New Hampshire voters handed Republicans a 16-8 majority on Tuesday. Here, voters stand in line inside Hooksett’s David R. Cawley Middle School on Tuesday morning.
(Will Steinfeld | New Hampshire Bulletin)
Democrats lost two seats in the state Senate, including that of minority leader Donna Soucy of Manchester, handing Republicans a veto-proof majority in the upper chamber.
Republicans, who already controlled the Senate 14-10, will now hold a 16-8 majority.
Sen. Shannon Chandley was the other Democrat booted out of office, losing to Republican Tim McGough in District 11. Soucy, a six-term senator for District 18, fell to Republican Victoria Sullivan, a former state representative from Manchester.
In New Hampshire, any candidate within 20 points of winning may request a recount; results from the secretary of state showed these races were decided on slimmer margins. Soucy trailed Sullivan by 749 votes, or about 2.9 points, while Chandley fell to McGough by 676 votes, or about 1.9 points, according to the results from the Secretary of State’s Office.
Sullivan claimed victory early Wednesday morning in an online post, saying she was “truly grateful and blessed.” She became the first Republican to win the seat since Tom DeBlois in 2010, and ended a victory streak from Soucy that began in 2012 and four times included double-digit trounces over her Republican opponents. After more than a decade, voters in Manchester and Litchfield sent Soucy packing Tuesday.
In District 11, McGough, of Merrimack, posted a video shortly before 8:30 a.m. Wednesday celebrating his win, saying he was ready to get to work. This district – which includes Merrimack, Amherst, Milford, and Wilton – has more often than not gone to Republicans in recent years. It’s not Chandley’s first time being booted from the seat; she won in 2018 only for voters to send her home the next election. The pattern repeated itself: Voters elected her again in 2022, then rejected her this year.
It was a successful night for Republicans in New Hampshire and around the country. New Hampshire Republicans maintained control of the governor’s office, with Republican Kelly Ayotte triumphing over Democrat Joyce Craig, and were poised to expand their control of the House.
Raymond Buckley, chair of the state’s Democratic Party, acknowledged Democrats’ hold on the state’s congressional delegation in a statement, with wins from incumbent U.S. Rep. Chris Pappas and first-time candidate Maggie Goodlander, but said “voters across our state and country ultimately chose to bring us down a different path than the one we had hoped and worked for.”
Wolfeboro Republican Sen. Jeb Bradley, the outgoing president of the state Senate, celebrated that, for the first time in over a decade, Republicans would have a supermajority in the chamber.
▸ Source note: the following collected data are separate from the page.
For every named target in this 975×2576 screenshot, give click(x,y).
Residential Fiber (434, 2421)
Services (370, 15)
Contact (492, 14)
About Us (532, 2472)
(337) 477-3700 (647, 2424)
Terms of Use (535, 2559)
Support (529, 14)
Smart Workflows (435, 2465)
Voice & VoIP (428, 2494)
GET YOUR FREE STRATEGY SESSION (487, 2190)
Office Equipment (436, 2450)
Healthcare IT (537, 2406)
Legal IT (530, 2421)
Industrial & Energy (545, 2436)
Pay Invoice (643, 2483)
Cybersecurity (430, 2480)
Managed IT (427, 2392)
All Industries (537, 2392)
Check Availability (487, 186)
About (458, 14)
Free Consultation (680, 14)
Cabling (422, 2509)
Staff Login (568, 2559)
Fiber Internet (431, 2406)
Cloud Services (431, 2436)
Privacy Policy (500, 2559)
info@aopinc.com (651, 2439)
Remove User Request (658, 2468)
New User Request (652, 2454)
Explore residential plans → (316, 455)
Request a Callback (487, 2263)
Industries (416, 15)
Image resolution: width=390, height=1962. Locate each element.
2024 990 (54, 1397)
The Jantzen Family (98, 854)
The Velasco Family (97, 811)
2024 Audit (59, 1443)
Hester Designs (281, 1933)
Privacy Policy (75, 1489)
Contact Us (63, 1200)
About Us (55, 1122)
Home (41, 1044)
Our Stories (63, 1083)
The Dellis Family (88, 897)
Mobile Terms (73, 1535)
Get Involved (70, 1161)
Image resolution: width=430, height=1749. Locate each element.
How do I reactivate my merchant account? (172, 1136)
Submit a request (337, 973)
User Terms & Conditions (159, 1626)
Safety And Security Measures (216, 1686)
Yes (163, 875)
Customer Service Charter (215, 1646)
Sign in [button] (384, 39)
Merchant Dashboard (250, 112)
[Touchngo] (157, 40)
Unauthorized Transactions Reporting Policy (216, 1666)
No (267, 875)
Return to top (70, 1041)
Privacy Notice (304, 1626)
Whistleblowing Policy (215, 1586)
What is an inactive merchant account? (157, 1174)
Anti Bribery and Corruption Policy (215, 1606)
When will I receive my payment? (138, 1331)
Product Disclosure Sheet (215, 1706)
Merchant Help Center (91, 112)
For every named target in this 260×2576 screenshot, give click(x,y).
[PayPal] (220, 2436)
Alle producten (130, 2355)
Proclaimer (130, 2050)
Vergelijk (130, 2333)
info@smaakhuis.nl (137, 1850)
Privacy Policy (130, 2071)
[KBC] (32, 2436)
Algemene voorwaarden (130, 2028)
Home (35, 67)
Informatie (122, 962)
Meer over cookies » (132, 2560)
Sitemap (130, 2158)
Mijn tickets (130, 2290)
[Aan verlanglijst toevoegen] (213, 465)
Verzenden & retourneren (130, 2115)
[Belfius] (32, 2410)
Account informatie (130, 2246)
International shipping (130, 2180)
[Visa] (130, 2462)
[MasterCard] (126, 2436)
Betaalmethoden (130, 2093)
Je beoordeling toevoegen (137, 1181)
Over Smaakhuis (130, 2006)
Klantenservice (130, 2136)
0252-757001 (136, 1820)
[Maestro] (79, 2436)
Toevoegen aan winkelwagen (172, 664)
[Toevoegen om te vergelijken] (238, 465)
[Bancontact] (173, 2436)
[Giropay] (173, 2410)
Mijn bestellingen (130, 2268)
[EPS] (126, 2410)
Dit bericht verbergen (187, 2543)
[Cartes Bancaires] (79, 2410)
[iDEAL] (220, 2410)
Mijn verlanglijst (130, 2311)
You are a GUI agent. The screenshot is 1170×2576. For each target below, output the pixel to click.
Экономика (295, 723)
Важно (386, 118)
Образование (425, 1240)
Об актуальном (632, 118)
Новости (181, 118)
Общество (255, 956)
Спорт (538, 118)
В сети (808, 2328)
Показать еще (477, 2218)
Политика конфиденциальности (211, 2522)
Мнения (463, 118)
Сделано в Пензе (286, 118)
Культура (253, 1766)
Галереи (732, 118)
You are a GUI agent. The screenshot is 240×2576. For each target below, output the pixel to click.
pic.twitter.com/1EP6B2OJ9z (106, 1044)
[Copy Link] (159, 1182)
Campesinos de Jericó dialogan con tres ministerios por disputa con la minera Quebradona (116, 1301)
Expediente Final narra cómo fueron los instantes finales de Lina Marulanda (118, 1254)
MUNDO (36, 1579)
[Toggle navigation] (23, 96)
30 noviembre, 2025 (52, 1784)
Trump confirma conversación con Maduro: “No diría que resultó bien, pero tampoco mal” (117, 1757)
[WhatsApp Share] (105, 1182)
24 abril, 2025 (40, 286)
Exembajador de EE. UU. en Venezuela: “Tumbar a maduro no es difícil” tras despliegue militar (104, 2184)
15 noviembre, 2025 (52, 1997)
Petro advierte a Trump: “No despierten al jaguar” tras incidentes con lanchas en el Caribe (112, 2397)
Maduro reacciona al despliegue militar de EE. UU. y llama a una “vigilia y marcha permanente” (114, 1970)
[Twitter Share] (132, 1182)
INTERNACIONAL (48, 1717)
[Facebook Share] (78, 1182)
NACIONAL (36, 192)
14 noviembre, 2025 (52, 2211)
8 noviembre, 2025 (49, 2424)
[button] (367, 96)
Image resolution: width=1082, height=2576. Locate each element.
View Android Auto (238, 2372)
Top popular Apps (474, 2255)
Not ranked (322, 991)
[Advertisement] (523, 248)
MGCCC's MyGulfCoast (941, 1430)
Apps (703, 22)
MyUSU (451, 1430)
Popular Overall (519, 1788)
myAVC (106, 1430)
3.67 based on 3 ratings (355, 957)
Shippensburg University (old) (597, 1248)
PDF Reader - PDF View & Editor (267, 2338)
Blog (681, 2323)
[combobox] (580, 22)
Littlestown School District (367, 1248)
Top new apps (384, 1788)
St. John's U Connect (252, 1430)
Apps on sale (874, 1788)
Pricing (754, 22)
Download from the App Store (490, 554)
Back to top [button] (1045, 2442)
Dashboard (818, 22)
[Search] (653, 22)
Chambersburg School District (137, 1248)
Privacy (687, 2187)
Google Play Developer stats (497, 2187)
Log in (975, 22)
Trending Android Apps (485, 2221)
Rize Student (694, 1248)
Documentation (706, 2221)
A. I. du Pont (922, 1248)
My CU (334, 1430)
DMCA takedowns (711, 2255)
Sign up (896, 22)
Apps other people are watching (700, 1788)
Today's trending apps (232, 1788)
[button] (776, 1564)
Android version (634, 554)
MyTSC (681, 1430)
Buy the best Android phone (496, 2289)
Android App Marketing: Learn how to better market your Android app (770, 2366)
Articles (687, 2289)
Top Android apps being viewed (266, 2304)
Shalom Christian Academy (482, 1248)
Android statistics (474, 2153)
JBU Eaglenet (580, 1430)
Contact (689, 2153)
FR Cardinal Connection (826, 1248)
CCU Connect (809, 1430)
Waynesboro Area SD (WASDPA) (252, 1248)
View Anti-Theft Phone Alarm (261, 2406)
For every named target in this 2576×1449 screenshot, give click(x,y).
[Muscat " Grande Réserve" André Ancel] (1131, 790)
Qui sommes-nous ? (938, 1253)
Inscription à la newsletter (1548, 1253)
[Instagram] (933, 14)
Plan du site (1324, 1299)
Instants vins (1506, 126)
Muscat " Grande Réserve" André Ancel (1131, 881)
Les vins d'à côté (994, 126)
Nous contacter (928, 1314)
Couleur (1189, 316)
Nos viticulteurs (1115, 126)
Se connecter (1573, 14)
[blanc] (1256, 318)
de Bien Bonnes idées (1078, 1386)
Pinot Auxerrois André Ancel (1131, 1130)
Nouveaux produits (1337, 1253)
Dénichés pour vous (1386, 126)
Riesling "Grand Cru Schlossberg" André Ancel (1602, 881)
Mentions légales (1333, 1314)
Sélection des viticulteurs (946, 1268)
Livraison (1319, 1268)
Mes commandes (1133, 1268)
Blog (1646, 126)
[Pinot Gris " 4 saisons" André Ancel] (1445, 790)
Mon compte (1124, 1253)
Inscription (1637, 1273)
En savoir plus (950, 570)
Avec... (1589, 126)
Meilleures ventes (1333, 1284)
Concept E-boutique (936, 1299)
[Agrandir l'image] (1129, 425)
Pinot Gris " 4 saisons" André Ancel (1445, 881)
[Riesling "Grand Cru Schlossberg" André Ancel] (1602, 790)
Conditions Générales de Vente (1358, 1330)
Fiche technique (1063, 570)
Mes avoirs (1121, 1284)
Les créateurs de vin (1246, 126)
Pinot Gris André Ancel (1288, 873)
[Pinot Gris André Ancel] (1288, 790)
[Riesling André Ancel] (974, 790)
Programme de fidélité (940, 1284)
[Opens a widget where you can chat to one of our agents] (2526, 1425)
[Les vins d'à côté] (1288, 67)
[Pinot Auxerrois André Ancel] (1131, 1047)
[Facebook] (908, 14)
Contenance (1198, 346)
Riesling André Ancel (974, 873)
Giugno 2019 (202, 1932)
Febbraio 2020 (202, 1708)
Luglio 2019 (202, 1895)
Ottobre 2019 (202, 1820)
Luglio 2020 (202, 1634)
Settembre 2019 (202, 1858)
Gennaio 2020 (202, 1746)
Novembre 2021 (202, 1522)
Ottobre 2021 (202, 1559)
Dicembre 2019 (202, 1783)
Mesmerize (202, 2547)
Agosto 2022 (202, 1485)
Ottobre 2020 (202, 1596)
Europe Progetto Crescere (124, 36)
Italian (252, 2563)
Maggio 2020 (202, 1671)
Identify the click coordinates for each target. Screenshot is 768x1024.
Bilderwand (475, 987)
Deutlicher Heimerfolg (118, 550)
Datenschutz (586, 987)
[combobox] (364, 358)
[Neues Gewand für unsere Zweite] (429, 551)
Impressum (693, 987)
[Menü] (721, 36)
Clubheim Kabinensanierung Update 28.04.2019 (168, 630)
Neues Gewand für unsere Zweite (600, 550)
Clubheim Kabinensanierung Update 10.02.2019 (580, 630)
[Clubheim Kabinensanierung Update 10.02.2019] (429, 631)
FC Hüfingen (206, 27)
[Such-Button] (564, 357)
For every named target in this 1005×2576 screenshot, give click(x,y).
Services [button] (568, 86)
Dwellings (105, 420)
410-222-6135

“This election was a strong endorsement of the work that our majority has done over the past four years,” Bradley said in a statement. “The voters of New Hampshire have spoken and their message is loud and clear – New Hampshire wants common-sense Republican rule in our state government.”
District 1
In another closely watched Senate race, Littleton Rep. David Rochefort maintained Republican control of District 1, which spans the North Country, defeating Democrat Rusty Talbot, a political newcomer. He’ll follow Sen. Carrie Gendreau, a Littleton Republican who did not seek reelection.
Rochefort won 57 percent to Talbot’s 43 percent, winning the seat by more than 4,000 votes, according to the Secretary of State’s Office.
Rochefort has vowed to pass measures to stem out-of-state trash and pause landfill development in the state – legislation that has traditionally died in the Senate but that he says he can get through from inside the chamber.
Republicans have held this seat since 2018. The last Democrat to hold it, Jeff Woodburn, was felled following his arrest on domestic violence charges and ultimately landed a 30-day jail sentence this year on a criminal mischief conviction.
District 7
Though District 7 has sometimes come down to exceptionally thin margins, that wasn’t the case Tuesday. Republican Sen. Daniel Innis, a Bradford business owner and professor, comfortably held onto his seat over Democratic challenger Stu Green, a retired Navy commander from Andover.
Innis got roughly 55 percent of the vote over Green’s 44 percent, amounting to a lead of more than 3,500 votes, according to the Secretary of State’s Office.
District 9
Incumbent Republican Sen. Denise Ricciardi, a Bedford Republican, held onto the District 9 seat against Democratic challenger Matthew McLaughlin, a Navy veteran and former commercial airline pilot from Bedford.
Republicans have held this seat in all but one election this century, when Democrat Jeanne Dietsch won it by 4.7 points in 2018. Ricciardi won the seat by 1.1 points in 2020 and 4.5 points in 2022. Democrats had hoped to turn it blue once again this cycle.
Ricciardi got 52 percent of the vote over McLaughlin’s 48 percent, besting him by just over 1,000 votes, according to the Secretary of State’s Office.